Dataset excerpts START

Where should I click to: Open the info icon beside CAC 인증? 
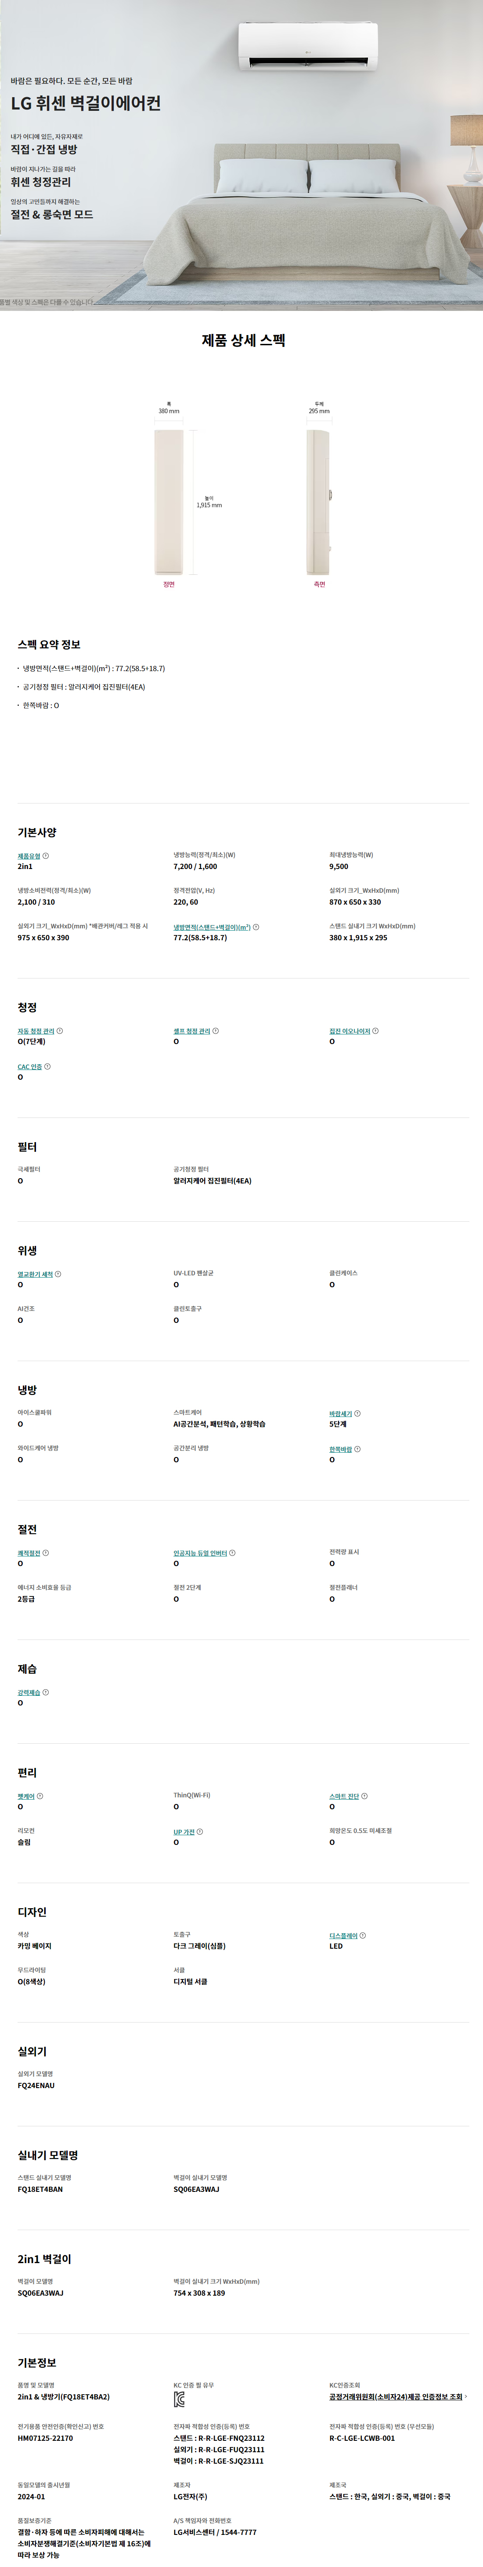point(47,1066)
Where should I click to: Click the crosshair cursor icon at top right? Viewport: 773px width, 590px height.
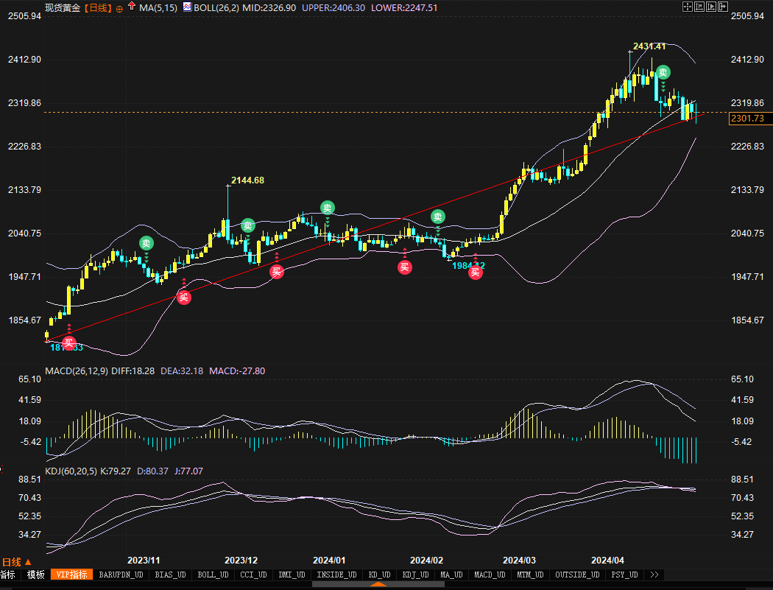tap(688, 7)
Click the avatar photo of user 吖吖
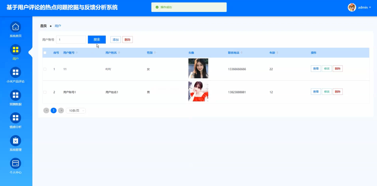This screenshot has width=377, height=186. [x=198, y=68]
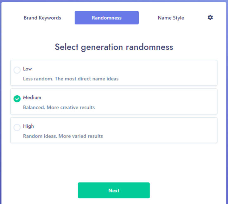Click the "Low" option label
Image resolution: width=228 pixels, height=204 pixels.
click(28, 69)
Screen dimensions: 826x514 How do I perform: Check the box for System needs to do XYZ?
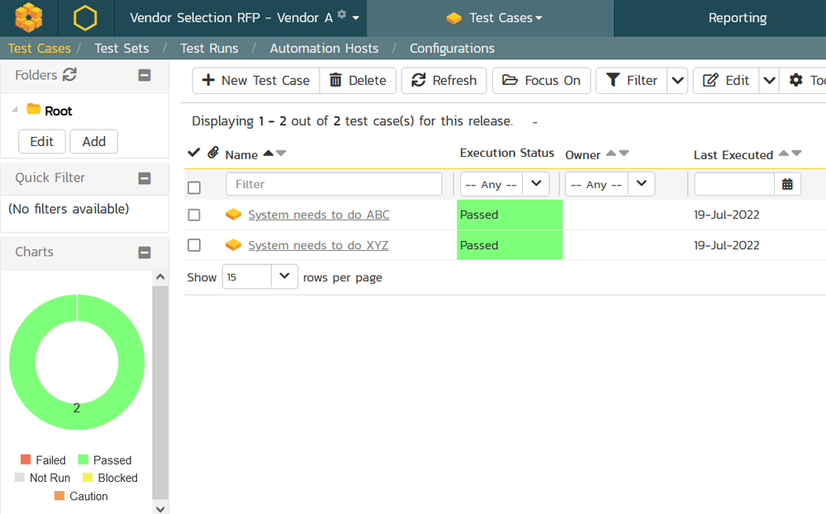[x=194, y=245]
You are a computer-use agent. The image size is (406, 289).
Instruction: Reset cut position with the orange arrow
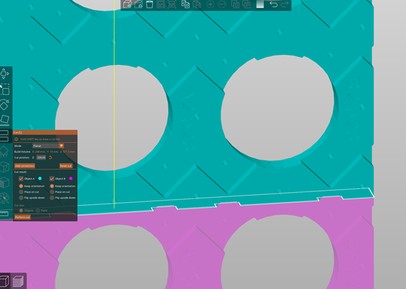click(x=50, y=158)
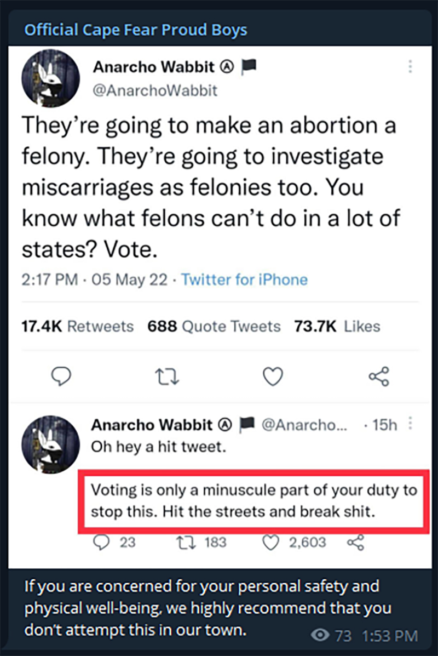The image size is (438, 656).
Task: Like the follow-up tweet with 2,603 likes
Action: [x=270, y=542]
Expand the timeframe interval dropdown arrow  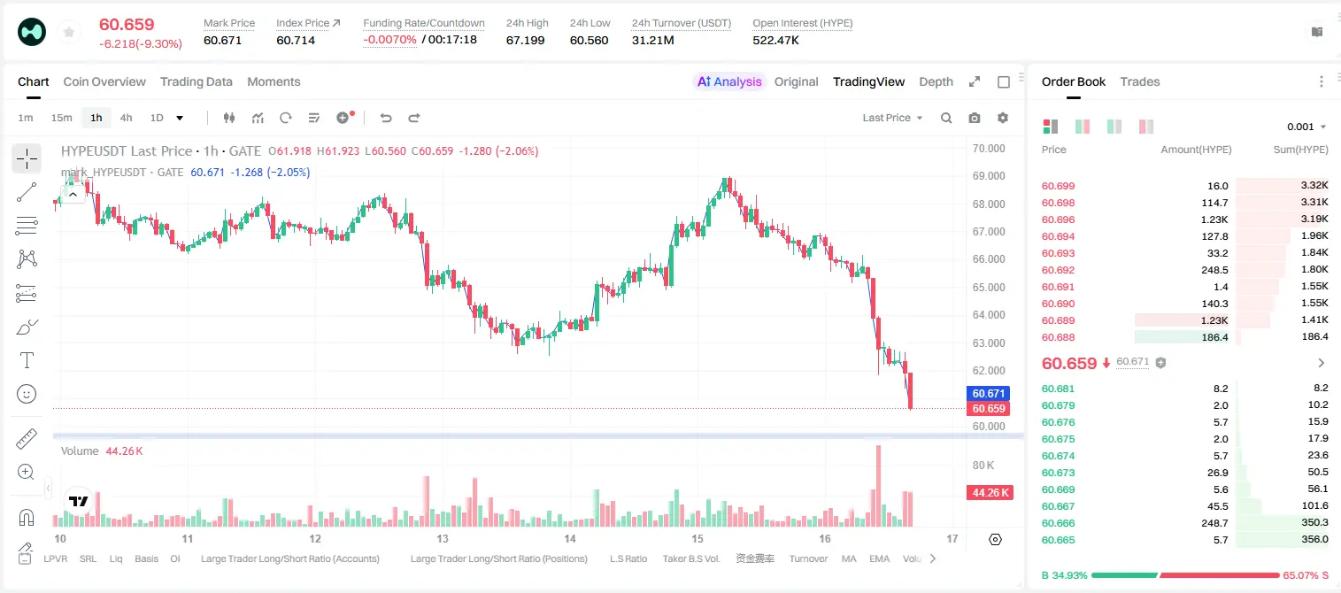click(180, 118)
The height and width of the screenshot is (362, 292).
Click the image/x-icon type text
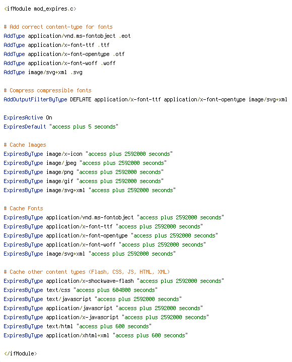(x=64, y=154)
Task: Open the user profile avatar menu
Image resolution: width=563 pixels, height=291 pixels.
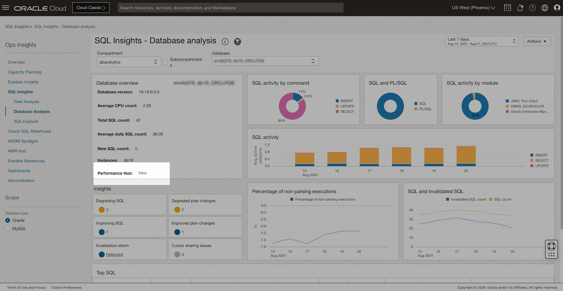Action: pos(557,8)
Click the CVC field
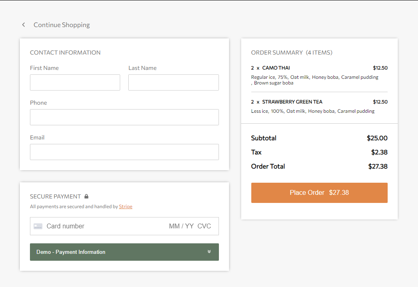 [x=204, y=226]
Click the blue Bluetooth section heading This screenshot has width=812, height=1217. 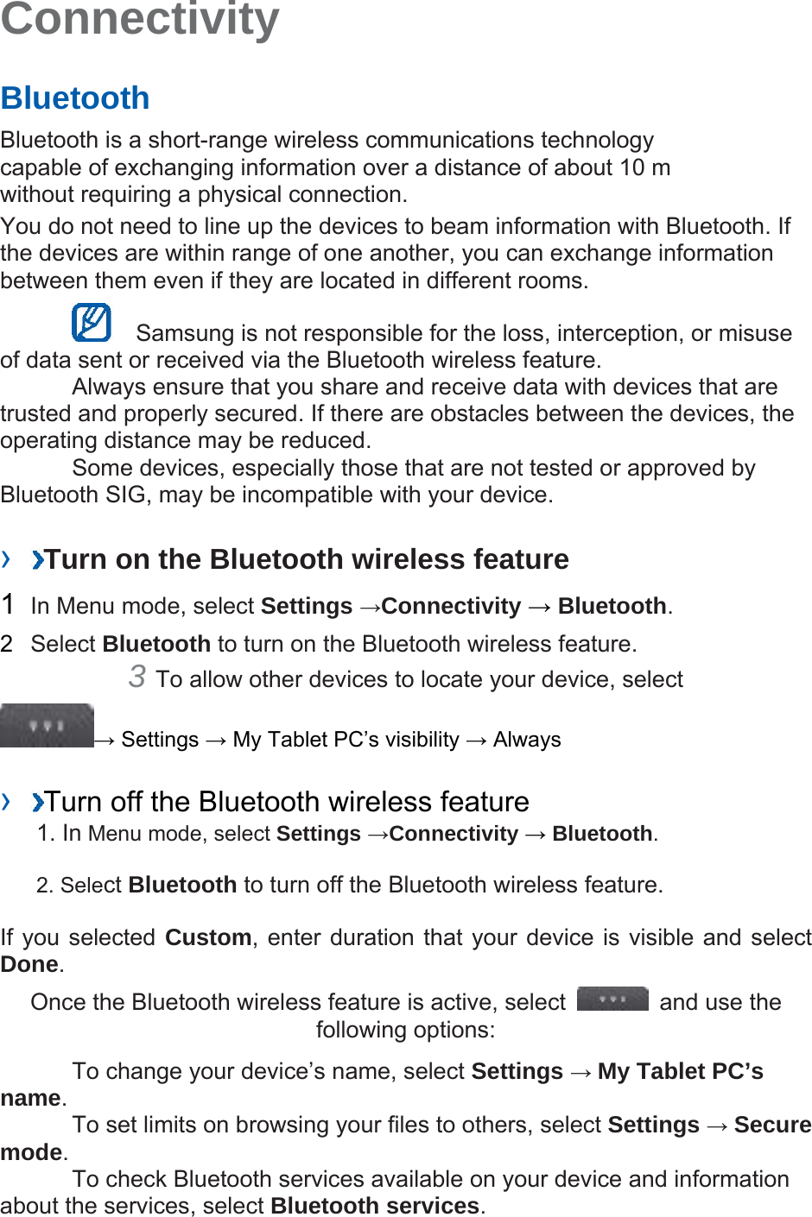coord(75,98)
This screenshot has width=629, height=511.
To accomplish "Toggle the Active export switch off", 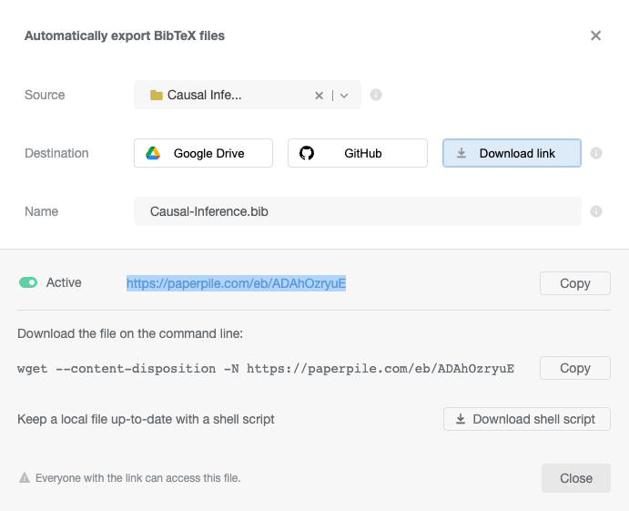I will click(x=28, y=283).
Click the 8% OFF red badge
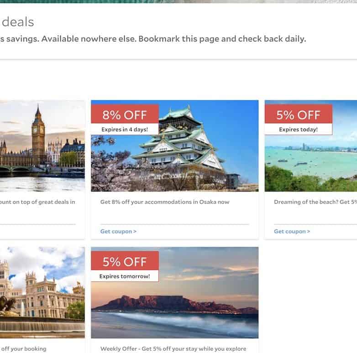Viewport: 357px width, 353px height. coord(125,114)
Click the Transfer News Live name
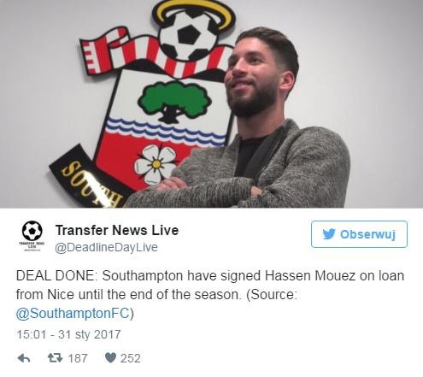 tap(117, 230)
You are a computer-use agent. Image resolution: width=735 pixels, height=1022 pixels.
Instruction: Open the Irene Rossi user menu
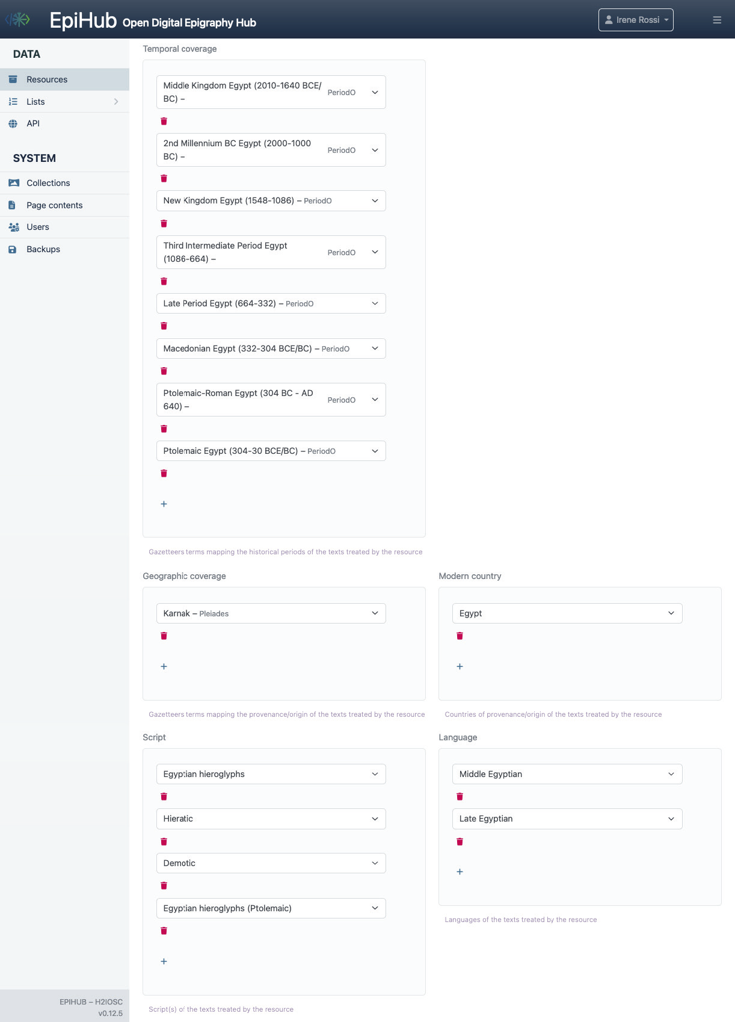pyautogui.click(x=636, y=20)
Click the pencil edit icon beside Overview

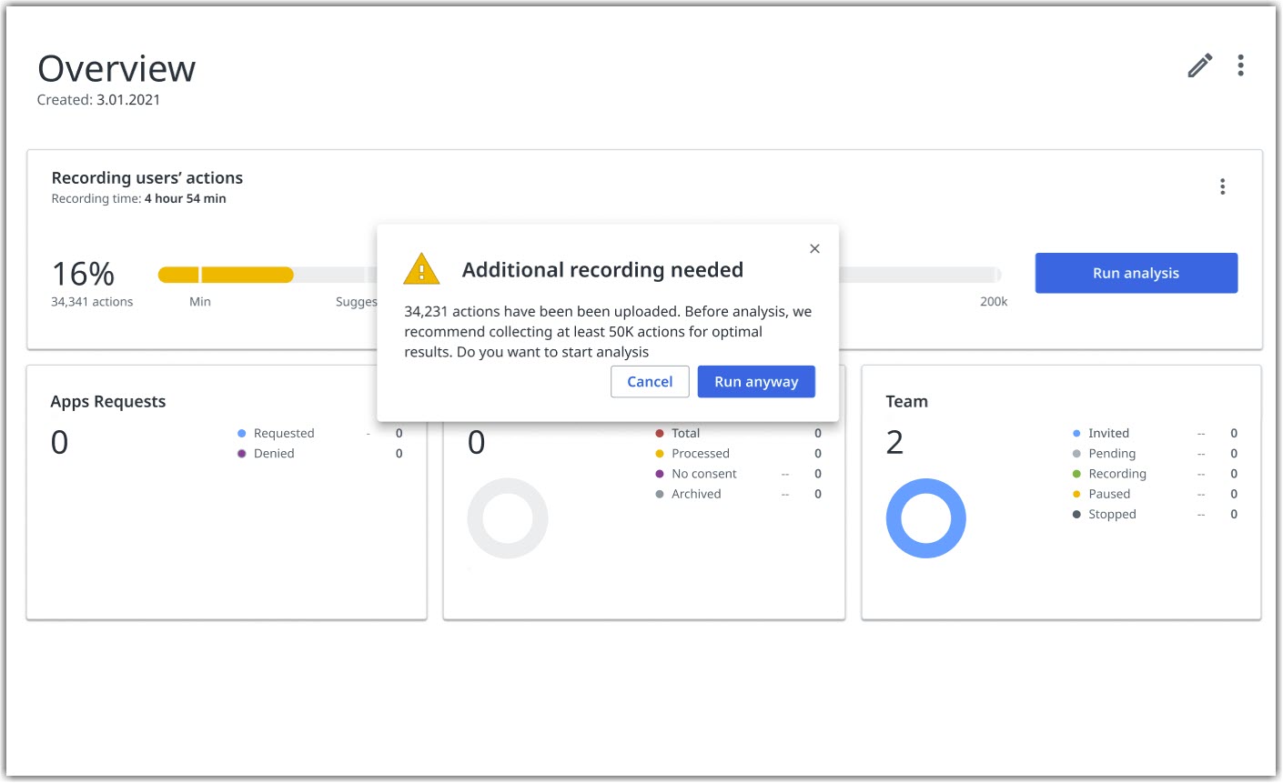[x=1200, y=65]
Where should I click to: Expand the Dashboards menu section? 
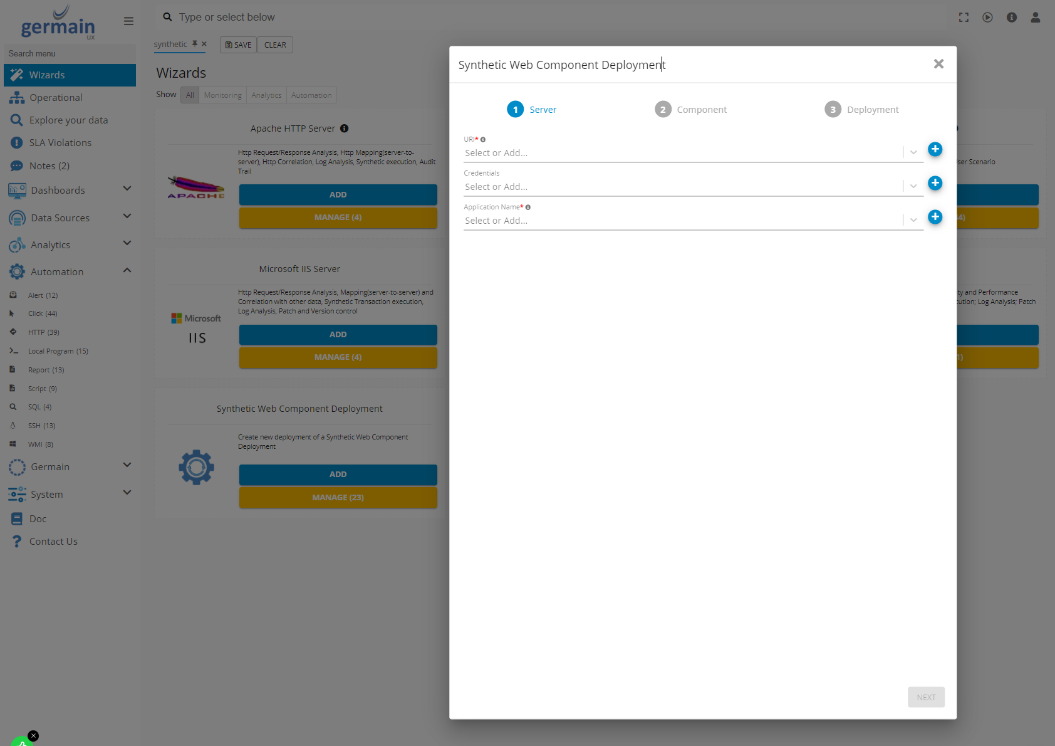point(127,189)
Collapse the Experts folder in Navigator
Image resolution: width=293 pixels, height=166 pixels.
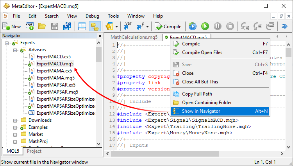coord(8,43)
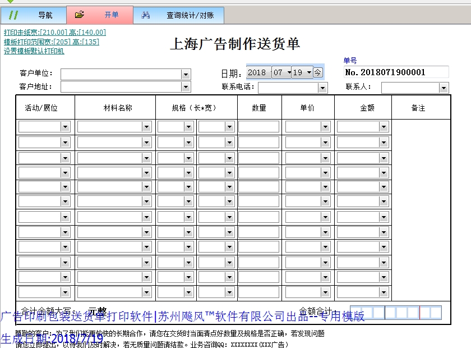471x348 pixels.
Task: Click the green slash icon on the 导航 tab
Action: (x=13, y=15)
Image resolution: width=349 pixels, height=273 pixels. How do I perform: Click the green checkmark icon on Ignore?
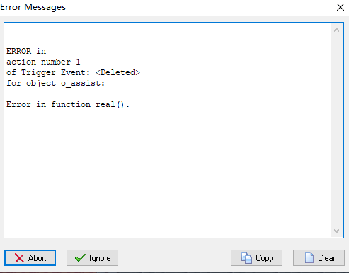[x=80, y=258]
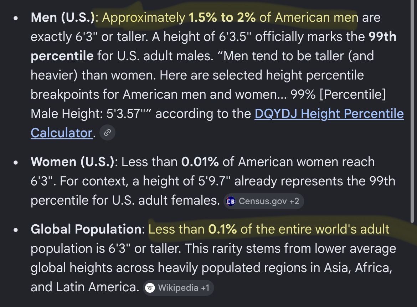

Dataset excerpts END

*Exercise brief*. State only the number of lines in these entries that contain "computer".

*Response to this exercise*. 2